Dans la science, une équipe a reconstruit de petits “films” granuleux à partir d’enregistrements d’activité cérébrale chez des souris regardant des vidéos. Les images restent limitées, mais l’idée est forte: utiliser des modèles pour relier des signaux neuronaux à des scènes perçues. À court terme, c’est une nouvelle fenêtre sur la perception animale. À long terme, cela réactive un sujet qui va revenir: la confidentialité neuronale. Aujourd’hui, c’est la souris; demain, la question sera jusqu’où ces méthodes pourraient aller chez l’humain, et sous quel contrôle.

Autre domaine où l’IA accélère: la conception de protéines, notamment d’anticorps et de binders. Les outils récents rendent plus accessible la génération de candidats “dessinés” par ordinateur, avec des taux de réussite souvent supérieurs à certaines méthodes traditionnelles de criblage au hasard. Mais le point à retenir, c’est la limite: les scores informatiques ne remplacent pas la preuve au laboratoire, et la partie la plus difficile reste souvent l’optimisation finale — affinité, spécificité, stabilité. Cela dit, la capacité à explorer des designs auparavant impraticables pourrait changer la donne en biotech.

Direction l’espace: Amazon demande au régulateur américain des télécoms de rejeter la demande de SpaceX visant à autoriser une forme de “data center orbital” à très grande échelle. Amazon argue que le dossier manque de détails essentiels et souligne des risques: interférences, collisions, impact sur l’astronomie et l’environnement. Derrière le juridique, on voit une lutte de pouvoir: qui fixe les règles quand on parle de constellations géantes, et à quel niveau de précision technique doit-on répondre avant d’obtenir un feu vert ?

Dans l’aérien, la FAA valide plusieurs programmes pilotes pour élargir les essais d’appareils électriques de type eVTOL. L’intérêt est surtout réglementaire: accumuler des données d’exploitation, définir des procédures, et réduire l’incertitude qui freine la certification et l’investissement. Même si les taxis aériens ne remplissent pas le ciel demain matin, ces pilotes sont une étape vers des usages plus concrets, comme le transport régional, le cargo ou les urgences médicales.

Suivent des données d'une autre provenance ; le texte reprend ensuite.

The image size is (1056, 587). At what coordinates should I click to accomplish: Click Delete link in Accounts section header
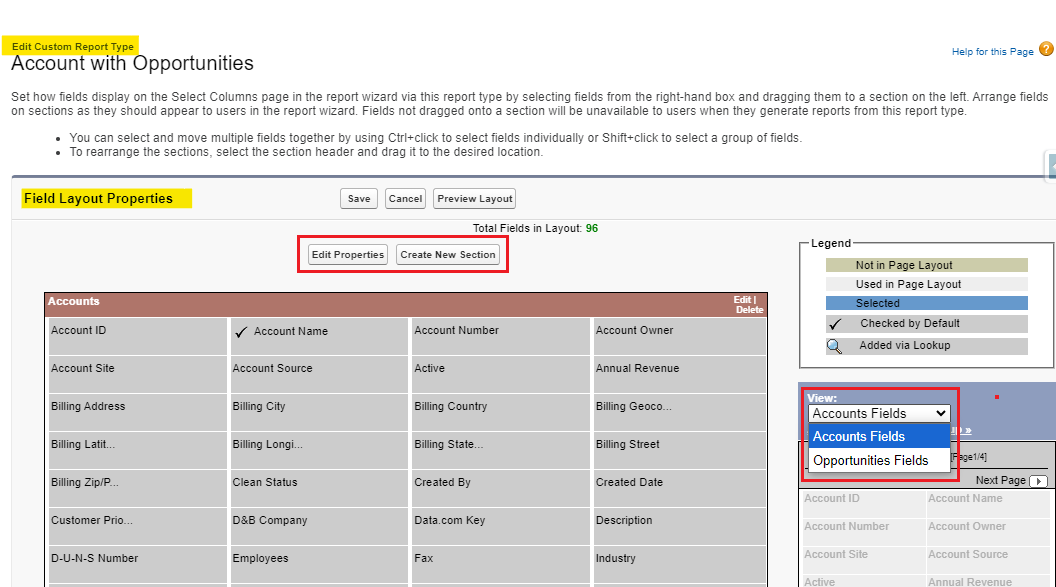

Enfin, côté sécurité internationale, le Japon déploie des missiles antinavires à portée étendue sur son territoire, dans une logique de “capacité de contre-frappe”. Le message est double: dissuasion face à un environnement régional plus tendu, et évolution d’une posture longtemps très défensive. Et en Chine, de nouveaux plans économiques mettent l’accent sur les percées technologiques — IA, semi-conducteurs, robotique, réseaux — tout en cherchant à muscler le marché intérieur. Là encore, la rivalité technologique et les restrictions extérieures poussent Pékin à accélérer l’autonomie sur les “technos clés”, avec le risque, selon certains analystes, d’alimenter encore des tensions commerciales si la production dépasse la demande.

C’est tout pour aujourd’hui. Si un sujet mérite qu’on le suive de près, c’est bien cette combinaison: plus d’IA partout — dans les data centers, dans les outils dev, dans la régulation — et, en parallèle, une bataille grandissante sur les règles du jeu, de la vie privée au droit d’auteur. On se retrouve demain pour un nouveau tour d’horizon. C’était TrendTeller, pour The Automated Daily, tech news edition.